Les œuvres de Philippe Duplan nous contraignent à ajuster le regard aux différents termes du travail plastique et à déplacer le sujet immédiatement identifiable de la peinture, attaché à des scènes de genre et des scènes d’atelier, vers l’exercice de touches de couleur par lequel se met en forme un espace plastique, se constitue un espace de lumière.

Les corps à corps distanciés du peintre et de son modèle, d’un corps féminin et du drapé, du corps et d’une niche architecturale expriment des sentiments d’extase, d’attente et de langueur. Rien ne s’étreint effectivement en pleine lumière et au grand jour. Les figures en représentation s’esquissent et s’esquivent à la fois, subsistent et s’effacent, adviennent au devant de la scène ou siègent irrémédiablement dans les coulisses. Des arêtes éclatantes de lumière ravivent les corps en présence, les déforment presque, les étirent par un jeu d’anamorphose ou les concentrent. En contrepoint, de larges plages sombres les accueillent dans la pénombre.

Aucun trait de contour ne parvient à les contenir, à dessiner avec netteté une forme. La netteté siège uniquement au niveau des plis des drapés ou de la peau. Les figures n’existent dès lors qu’au travers des intervalles, des brèches et des contrastes. Elles s’animent par dessus tout au moyen du jeu graphique des pleins et des déliés, du jeu chromatique des clairs et des sombres.
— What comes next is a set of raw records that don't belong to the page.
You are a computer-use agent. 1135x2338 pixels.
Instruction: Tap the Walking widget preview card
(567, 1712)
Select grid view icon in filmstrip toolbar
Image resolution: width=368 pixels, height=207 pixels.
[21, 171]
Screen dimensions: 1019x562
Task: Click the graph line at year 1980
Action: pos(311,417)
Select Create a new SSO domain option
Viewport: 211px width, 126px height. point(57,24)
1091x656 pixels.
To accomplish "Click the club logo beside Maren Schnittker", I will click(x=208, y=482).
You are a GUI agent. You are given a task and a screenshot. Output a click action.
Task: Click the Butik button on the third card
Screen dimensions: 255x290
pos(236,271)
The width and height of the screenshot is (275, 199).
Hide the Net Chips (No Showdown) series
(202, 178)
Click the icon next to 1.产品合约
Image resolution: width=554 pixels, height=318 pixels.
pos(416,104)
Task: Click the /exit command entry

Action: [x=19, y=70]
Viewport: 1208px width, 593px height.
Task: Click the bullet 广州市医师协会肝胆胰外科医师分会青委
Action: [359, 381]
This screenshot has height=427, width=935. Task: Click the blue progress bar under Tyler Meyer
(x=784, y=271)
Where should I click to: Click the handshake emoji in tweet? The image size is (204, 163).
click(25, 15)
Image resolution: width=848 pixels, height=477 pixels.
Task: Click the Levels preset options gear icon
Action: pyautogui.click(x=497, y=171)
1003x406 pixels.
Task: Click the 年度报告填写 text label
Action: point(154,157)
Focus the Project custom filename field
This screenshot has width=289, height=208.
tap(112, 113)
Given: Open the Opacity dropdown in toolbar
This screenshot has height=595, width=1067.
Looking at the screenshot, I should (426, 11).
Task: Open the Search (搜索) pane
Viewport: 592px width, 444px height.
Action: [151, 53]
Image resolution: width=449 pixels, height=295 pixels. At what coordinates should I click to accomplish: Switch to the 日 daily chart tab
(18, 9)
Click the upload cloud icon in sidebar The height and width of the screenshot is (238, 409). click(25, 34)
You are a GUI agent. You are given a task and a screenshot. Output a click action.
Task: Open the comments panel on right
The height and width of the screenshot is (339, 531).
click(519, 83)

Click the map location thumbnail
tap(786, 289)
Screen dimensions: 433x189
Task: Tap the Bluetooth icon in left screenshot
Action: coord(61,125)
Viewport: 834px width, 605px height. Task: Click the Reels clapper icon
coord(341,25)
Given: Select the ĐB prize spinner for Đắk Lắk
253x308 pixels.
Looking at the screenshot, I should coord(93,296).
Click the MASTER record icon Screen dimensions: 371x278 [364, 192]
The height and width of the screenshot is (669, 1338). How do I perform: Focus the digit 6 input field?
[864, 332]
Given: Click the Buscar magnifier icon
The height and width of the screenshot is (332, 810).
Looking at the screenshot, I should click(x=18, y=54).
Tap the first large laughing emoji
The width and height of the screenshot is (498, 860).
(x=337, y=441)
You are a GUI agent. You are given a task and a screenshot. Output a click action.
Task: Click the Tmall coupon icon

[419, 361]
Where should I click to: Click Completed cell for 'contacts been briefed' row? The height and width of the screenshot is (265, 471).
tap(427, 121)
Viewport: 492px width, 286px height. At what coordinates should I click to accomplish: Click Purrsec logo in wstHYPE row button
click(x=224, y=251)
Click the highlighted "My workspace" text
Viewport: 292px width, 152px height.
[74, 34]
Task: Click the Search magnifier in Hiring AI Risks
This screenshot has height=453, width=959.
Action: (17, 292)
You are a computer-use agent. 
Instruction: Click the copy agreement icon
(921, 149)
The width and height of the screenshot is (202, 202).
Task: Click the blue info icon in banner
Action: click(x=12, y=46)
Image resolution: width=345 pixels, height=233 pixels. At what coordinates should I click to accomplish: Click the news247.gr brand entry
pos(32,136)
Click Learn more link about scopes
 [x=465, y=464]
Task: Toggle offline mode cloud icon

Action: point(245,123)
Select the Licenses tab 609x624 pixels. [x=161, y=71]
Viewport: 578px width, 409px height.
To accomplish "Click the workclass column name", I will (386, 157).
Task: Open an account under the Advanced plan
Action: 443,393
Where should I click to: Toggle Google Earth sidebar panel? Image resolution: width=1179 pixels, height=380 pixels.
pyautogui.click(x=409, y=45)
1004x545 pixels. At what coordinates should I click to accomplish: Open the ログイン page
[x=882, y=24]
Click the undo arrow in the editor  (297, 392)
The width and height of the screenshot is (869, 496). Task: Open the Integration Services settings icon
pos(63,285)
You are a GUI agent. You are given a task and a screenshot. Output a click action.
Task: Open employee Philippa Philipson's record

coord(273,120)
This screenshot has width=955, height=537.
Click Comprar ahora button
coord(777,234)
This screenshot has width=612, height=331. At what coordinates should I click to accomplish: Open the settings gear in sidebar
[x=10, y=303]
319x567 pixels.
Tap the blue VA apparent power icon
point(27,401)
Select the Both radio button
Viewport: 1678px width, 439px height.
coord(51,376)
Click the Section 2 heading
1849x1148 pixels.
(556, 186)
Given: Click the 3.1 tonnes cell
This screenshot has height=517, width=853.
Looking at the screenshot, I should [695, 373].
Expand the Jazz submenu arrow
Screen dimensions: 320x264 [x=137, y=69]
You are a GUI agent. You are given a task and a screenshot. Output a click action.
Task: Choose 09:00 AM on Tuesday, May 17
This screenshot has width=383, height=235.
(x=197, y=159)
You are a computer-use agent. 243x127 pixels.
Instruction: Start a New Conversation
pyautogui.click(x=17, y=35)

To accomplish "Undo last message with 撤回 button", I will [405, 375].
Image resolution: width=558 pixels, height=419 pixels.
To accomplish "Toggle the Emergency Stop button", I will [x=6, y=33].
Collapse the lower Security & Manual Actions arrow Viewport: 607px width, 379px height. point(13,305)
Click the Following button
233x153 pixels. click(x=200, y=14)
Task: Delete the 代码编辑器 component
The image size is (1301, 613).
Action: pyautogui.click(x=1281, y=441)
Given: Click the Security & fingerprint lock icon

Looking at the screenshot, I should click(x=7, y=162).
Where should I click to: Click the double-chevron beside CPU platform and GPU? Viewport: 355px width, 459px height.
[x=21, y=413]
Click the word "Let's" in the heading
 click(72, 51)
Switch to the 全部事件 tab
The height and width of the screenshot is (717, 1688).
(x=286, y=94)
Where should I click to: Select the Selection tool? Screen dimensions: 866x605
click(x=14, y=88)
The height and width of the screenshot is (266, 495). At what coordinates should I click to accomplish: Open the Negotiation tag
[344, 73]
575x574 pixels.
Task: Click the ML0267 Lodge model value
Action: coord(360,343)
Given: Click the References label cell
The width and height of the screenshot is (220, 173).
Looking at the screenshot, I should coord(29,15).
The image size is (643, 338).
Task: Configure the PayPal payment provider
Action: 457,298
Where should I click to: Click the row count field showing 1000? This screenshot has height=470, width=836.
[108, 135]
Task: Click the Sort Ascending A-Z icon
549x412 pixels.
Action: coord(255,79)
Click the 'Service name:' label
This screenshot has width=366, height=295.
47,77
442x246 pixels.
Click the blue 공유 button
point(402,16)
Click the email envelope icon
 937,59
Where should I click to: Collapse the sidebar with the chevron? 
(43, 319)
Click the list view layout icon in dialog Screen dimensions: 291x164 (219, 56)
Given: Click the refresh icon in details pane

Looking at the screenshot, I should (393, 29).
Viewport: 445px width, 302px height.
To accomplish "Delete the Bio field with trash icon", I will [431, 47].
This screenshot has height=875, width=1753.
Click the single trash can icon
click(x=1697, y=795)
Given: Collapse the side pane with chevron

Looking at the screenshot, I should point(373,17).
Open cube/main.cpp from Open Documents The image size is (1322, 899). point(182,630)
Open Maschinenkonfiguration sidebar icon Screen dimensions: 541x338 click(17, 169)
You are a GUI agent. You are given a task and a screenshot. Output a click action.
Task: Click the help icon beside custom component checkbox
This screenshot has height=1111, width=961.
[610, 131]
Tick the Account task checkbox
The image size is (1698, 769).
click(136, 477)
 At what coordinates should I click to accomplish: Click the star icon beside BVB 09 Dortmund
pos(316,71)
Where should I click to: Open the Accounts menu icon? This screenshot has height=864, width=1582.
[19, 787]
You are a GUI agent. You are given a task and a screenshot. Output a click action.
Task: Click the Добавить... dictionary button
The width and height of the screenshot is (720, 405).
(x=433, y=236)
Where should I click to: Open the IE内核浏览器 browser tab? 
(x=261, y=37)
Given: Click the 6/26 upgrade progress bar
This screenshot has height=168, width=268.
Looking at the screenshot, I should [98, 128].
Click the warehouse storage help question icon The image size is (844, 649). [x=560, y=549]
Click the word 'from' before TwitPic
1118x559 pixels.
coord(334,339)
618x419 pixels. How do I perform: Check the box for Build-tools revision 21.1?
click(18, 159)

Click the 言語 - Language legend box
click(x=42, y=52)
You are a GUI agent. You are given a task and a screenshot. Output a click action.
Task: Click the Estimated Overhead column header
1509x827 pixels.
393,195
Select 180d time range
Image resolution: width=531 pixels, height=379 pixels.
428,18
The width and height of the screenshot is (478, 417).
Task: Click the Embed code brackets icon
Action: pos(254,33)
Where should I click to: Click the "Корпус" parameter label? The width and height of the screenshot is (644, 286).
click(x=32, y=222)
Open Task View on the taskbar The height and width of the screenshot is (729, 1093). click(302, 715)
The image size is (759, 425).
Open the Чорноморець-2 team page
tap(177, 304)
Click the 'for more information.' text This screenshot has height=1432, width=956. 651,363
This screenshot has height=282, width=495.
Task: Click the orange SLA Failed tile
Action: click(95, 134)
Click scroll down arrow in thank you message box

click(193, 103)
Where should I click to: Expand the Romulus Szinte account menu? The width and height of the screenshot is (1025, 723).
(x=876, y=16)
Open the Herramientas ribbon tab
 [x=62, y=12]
Les motifs d’arabesque, de plis et de stries légères au niveau des strates texturales de surface conduisent le regard. Il sourd quelque chose de ces champs colorés et de ces espaces de lumière, quelque chose qui fait la musique de la toile, propre à accompagner l’expression de ces sentiments et propre à signifier la peinture même, quelque chose qui est de l’ordre du temps : une sorte de palpitation de la matière picturale, en accord parfait avec le crépitement des foyers lumineux et qui conjugue tout à la fois un tremblement sûr de la main qui cherche le ton juste, une vibration optique provoquée par les textures, un battement incessant de la couleur au cœur des glacis.

Ces constructions plastiques constituent un dessin de surface qui repousse les limites de l’espace géométrique, place en retrait le plan et met en tension les espaces du tableau et de la peinture. L’espace de la peinture, soumis au jeu ininterrompu des passages et des intervalles, des liaisons et des ruptures, est un espace non hiérarchisé, jamais définitivement centré et un espace sans fond. Il s’agit avant tout d’un travail de surface qui « creuse » l’espace de la peinture. Il nous invite à mettre au contact ce qui se modèle et l’activité même de modelage. La peinture rend visible la vivacité et le jeté des touches de couleur, le poids d’une touche grasse de terre d’ombre en bordure d’une plage d’ocre jaune piquée de vermillon, la fougue d’une ligne, l’épanchement d’un jus coloré. Ce sont encore une fois les foyers lumineux qui cristallisent les plus vives tensions et, engagés dans un jeu plastique avec les marques libres qui leurs répondent, orchestrent la peinture. Ils dispersent des points de presque aveuglement grâce auxquels toute figure noire s’abstrait, rappelant le dispositif opérant dans Les Pèlerins d’Emmaüs de Rembrandt. Ils constituent en même temps des embrayeurs pour, au-delà de ce qui « électrise » la scène, solliciter des mouvements de l’œil, afin d’éprouver l’espace plastique dans toute son intensité. Il s’agit pour le spectateur de gagner ainsi, suivant les tours et les détours qu’occasionnent à la fois le travail de peinture et l’exercice de la représentation, à travers ce qui se modèle et s’expose, à travers ce qui se voile et se dévoile, se recouvre et se découvre, le plaisir renouvelé d’un « toucher de l’espace » de la peinture

Patrick Barrès, 23 décembre 2002.
Maitre de Conférence Université de Toulouse le Mirail, Département Arts Plastiques.